Assume $x[n]$ and $y[n]$ represent two jointly WSS (wide-sense stationary) discrete-time random processes. Further assume that they have zero means, without losing the generality.
If $x[n]$ and $y[n]$ are independent, then they are also uncorrelated, and since they have zero means, they are also orthogonal; i.e.
$$ E\{ x[n]y^*[n-k]\} = 0 \tag{1}$$
Let $$z[n] = x[n] + y[n] \tag{2} $$ be the sum process, then PSD (power spectral density) of $z[n]$ is
$$ S_z(\omega) = FT\{ r_z[m] \} \tag{3} $$
where $r_z[m]$ is the Auto-Correlation sequence of $z[n]$:
$$ r_z[m] = E\{ z[n]z^*[n-m] \} \tag{4} $$
Based on Eq.1 and Eq.2, expand Eq.4 as:
$$
\begin{align}
r_z[m] &= E\{ z[n]z^*[n-m] \} \\
& = E\{ (x[n]+y[n])(x^*[n-m]+y^*[n-m]) \} \\
& = E\{ x[n]x^*[n-m]\} + E\{ y[n]y^*[n-m]\} + \\
&+ E\{ x[n]y^*[n-m]\} + E\{ y^*[n]x[n-m]\} \\
& = r_x[m] + r_y[m] + 0 + 0 \tag{5}
\end{align}
$$
The zeros on the last line follow because of Eq.1, ($x[n]$ and $y[n]$ are othogonal).

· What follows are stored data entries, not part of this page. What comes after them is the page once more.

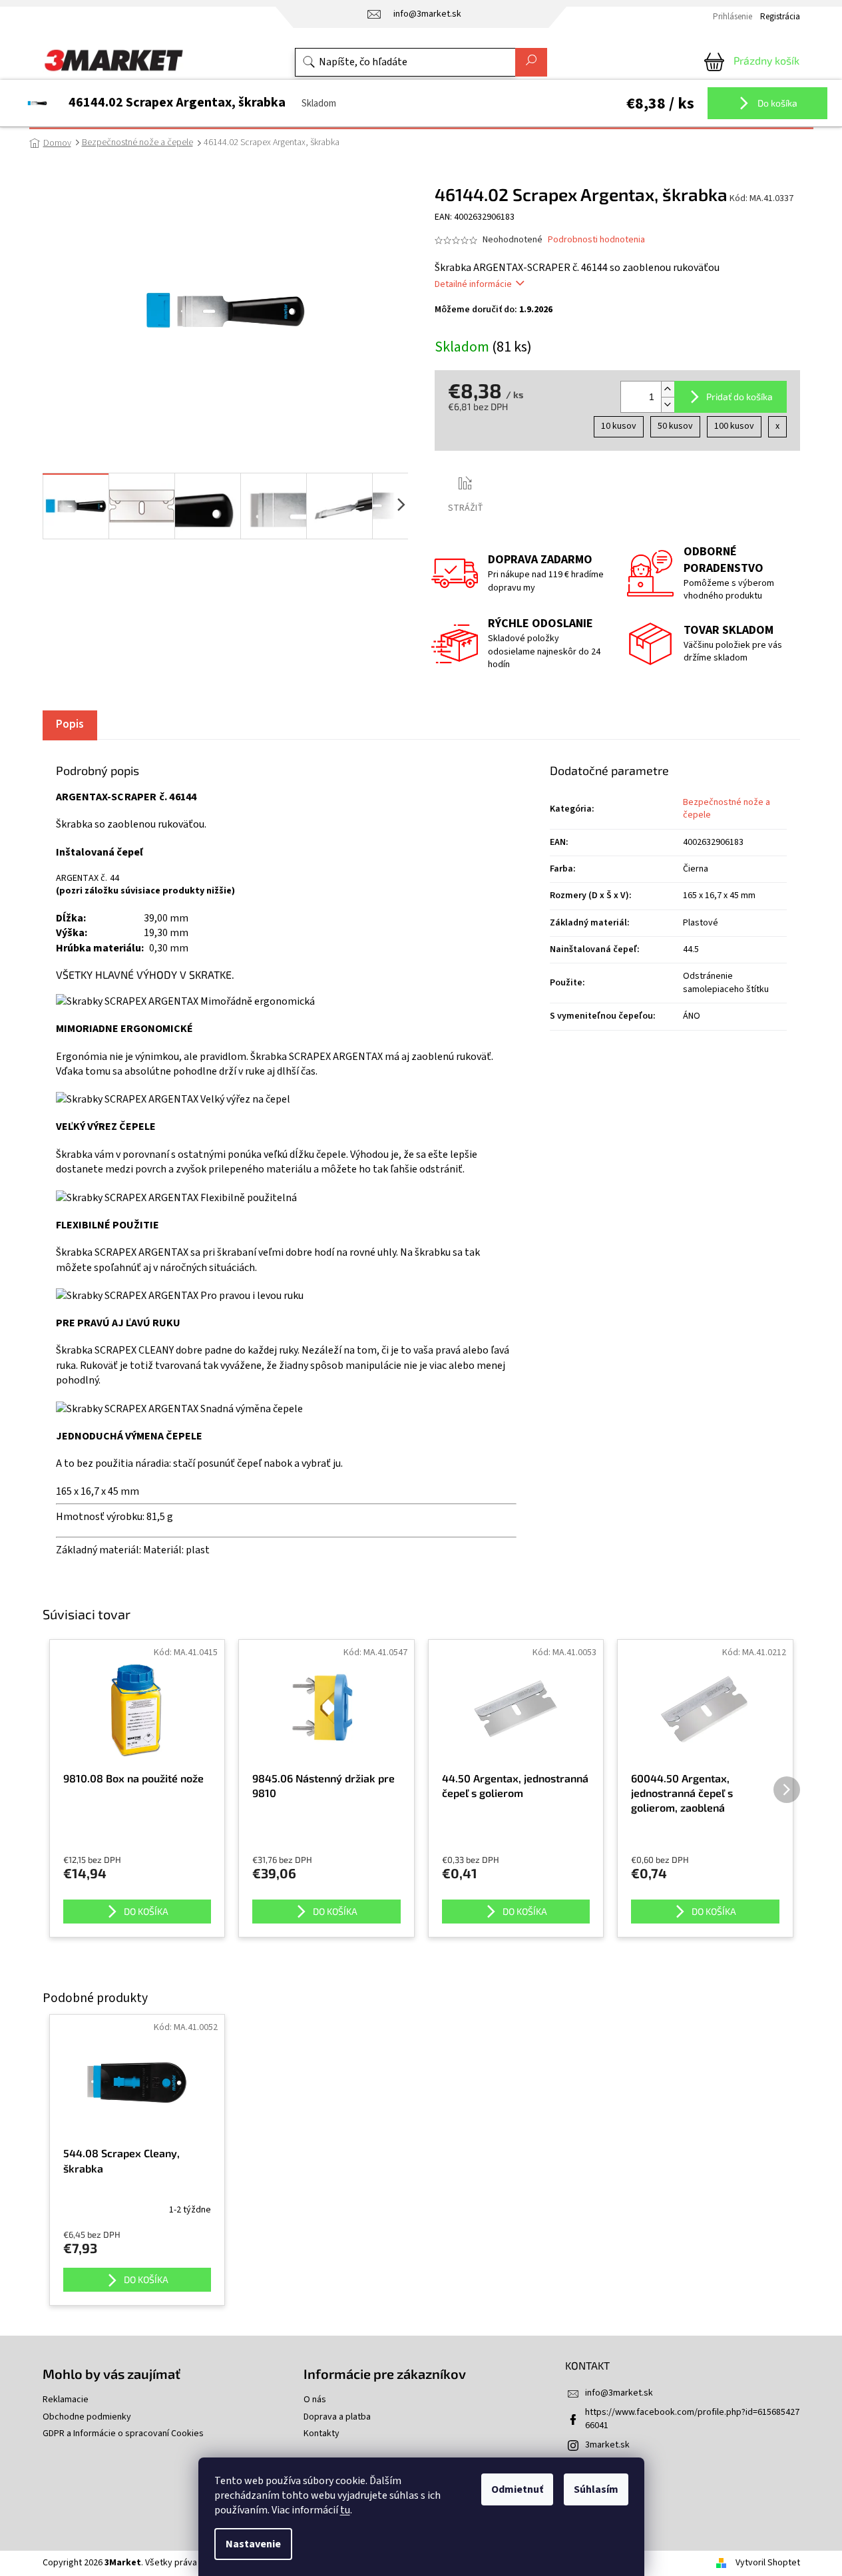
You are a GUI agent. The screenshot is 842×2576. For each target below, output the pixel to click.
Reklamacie (66, 2400)
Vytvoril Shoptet (768, 2562)
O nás (315, 2400)
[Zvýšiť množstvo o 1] (667, 389)
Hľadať (531, 62)
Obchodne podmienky (87, 2417)
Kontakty (321, 2434)
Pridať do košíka (739, 396)
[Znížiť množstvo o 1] (667, 404)
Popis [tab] (70, 724)
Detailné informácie (473, 284)
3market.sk (607, 2444)
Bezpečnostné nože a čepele (726, 809)
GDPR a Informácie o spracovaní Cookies (123, 2434)
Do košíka (776, 103)
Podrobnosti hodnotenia (596, 240)
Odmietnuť (517, 2489)
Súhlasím (596, 2489)
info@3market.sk (619, 2393)
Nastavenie (253, 2544)
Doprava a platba (337, 2417)
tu (345, 2510)
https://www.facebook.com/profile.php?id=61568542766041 (692, 2419)
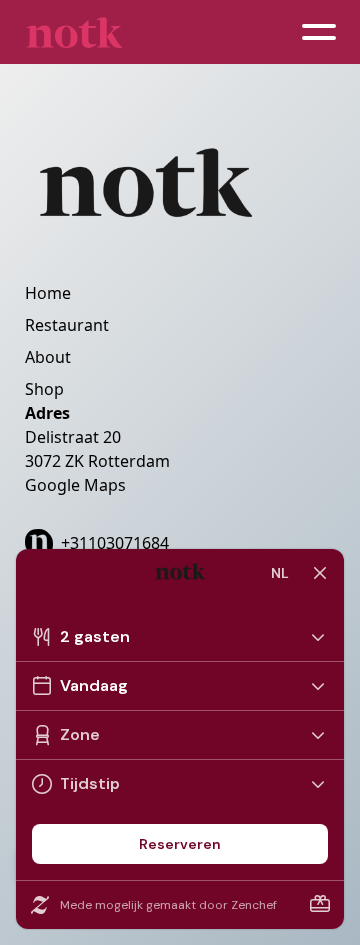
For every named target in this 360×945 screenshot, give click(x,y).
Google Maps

Hence what follows is that the PSD of $z[n]$ is the sum of PSDs of $x[n]$ and $y[n]$ :
$$ S_z(\omega) = S_x(\omega) + S_y(\omega) \tag{6}$$
Everything up to this point is theory based on mathematical (probabilty) model of random processes. What you are after, however, is about the practical computation of the PSD estimation and how the independence of $x[n]$ and $y[n]$ is reflected into tho Fourier calculations.
Assuming we use the periodogram estimate for PSD :
$$ \hat{S}_x(\omega) = \frac{1}{N} |X(\omega)|^2 \tag{7}$$
then what we want to show is, as you have also worked out,
$$ \hat{S}_z(\omega) = \hat{S}_x(\omega) + \hat{S}_y(\omega) \tag{8}$$
which implies that
$$ |FT(x+y)|^2 = (X + Y)(X^*+Y^*) = |X|^2 + |Y|^2 + XY^* + X^*Y = |X|^2 + |Y|^2 \tag{9} $$
and Eq.9 implies that:
$$ XY^* + X^*Y = 0 \tag{9}$$
Eventually it's convincing to show that $XY^* = 0$.
To show this is you can use the ergodicty assumption. If $x[n]$ and $y[n]$ are ergodic in their cross-correlation, then the theoretical expectation can be replaced by the practical sums as:
$$E\{x[n]y^*[n-m] \} = \lim_{N \to \infty} \frac{1}{N} \sum_{n=0}^{N-1} x[n]^*y[n-m] \tag{10}
$$
then it can be shown that the estimate is equivalent to convolution of the sequences :
$$
\frac{1}{N} \sum_{n=0}^{N-1} x[n]y^*[n-m] = x[n] \star y^*[-n]\tag{11}
$$
But from Eq.1 we know that the $x[n]$ and $y[n]$ are orthogonal implying that
$$ x[n] \star y^*[-n] = 0 \tag{12}$$
finally, if this sum is zero then it's Fourier transform also is zero, completing the proof.
$$ x[n] \star y^*[n] = 0 \implies X[k]Y^*[k] = 0 $$
Note that, as MArcus has already commented, the equality holds only for the ideal case of infinite length process realization and for any practical finite length sample sequence, the Eq.s (6,7,8,9,10,12) won't hold true;i.e., they will be approximate).